Originally posted by: Special K
There is no such thing as spot reduction. Working your chest or shoulders will not remove fat from that area. Your body will remove it in whatever order it prefers. This is entirely genetic.
Having said that, if you don't want to spend any money, your best bet is to start tracking your calories using
Fitday.
First find an approximation to your maintenance calories
here.
Then, scroll down on that page to the link where it says "Harris Benedict Equation". This will let you fine tune the estimate by taking physical activity into account.
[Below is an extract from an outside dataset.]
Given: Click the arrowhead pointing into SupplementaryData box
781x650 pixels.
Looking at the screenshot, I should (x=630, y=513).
Once you have this number, eat that many calories every day for a week. Make sure to weigh yourself each morning and record this. If after the end of 1 week you have not lost weight (or have actually gained weight) then subtract 200 calories from the initial estimate, and eat that much each day for the next week. Keep repeating this process of gradual reduction until you are losing about 1-2 lbs per week, but no more.
As far as what you eat goes, I would say shoot for 40% carbs, 40% protein and 20% healthy fats.
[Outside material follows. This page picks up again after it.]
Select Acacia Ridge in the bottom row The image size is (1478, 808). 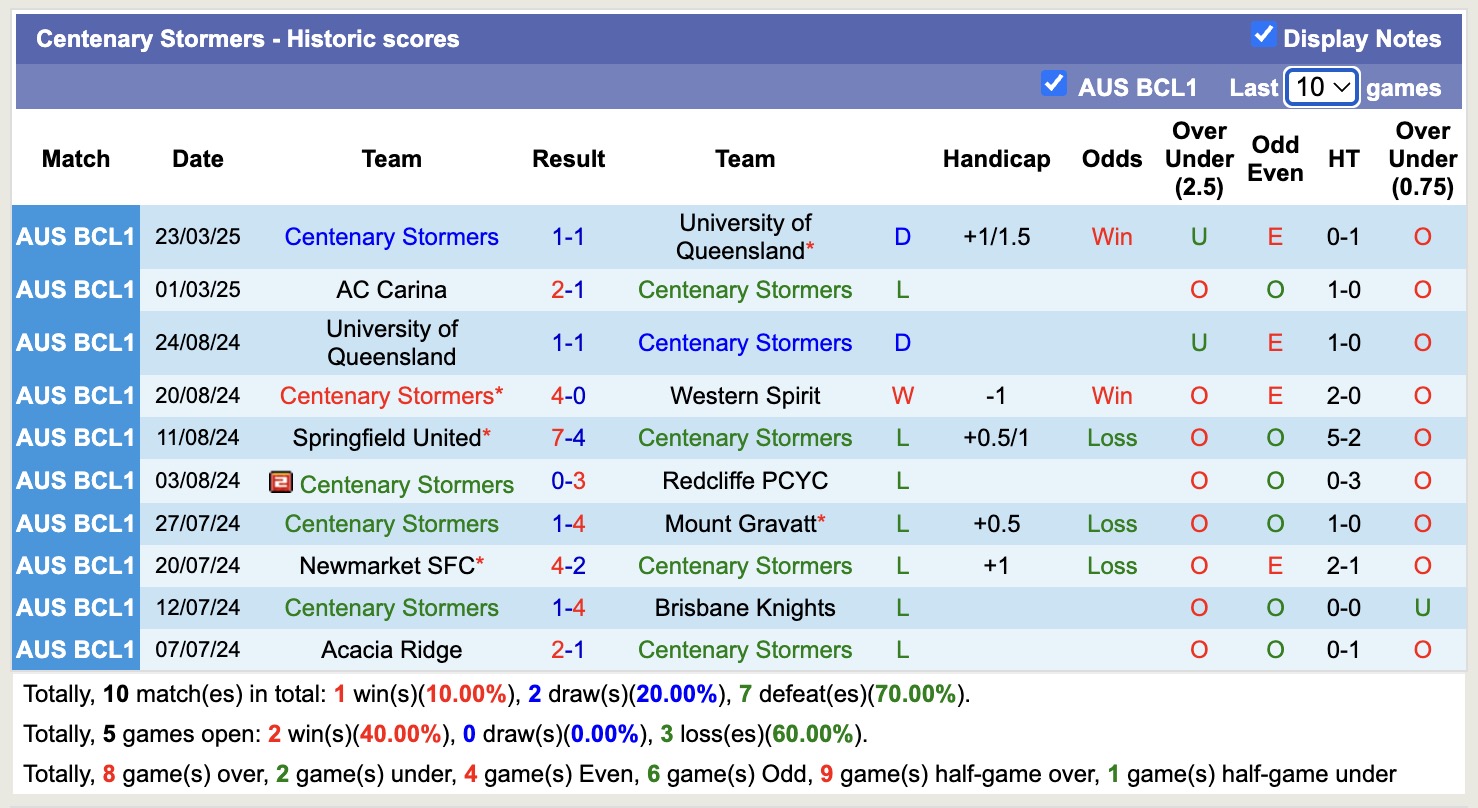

If you want to throw in some cardio, that would be fine too. Keep in mind that shorter, high intensity sessions will do more for you in the long run than long, low intensity ones.
I would also recommend a weight training program such as the one in my sig, but since you don't want to spend any money, that option is kind of ruled out. I don't know what your stats are (height, weight, bf%), but don't be surprised if you lose some muscle along with the fat since you don't want to lift any weights.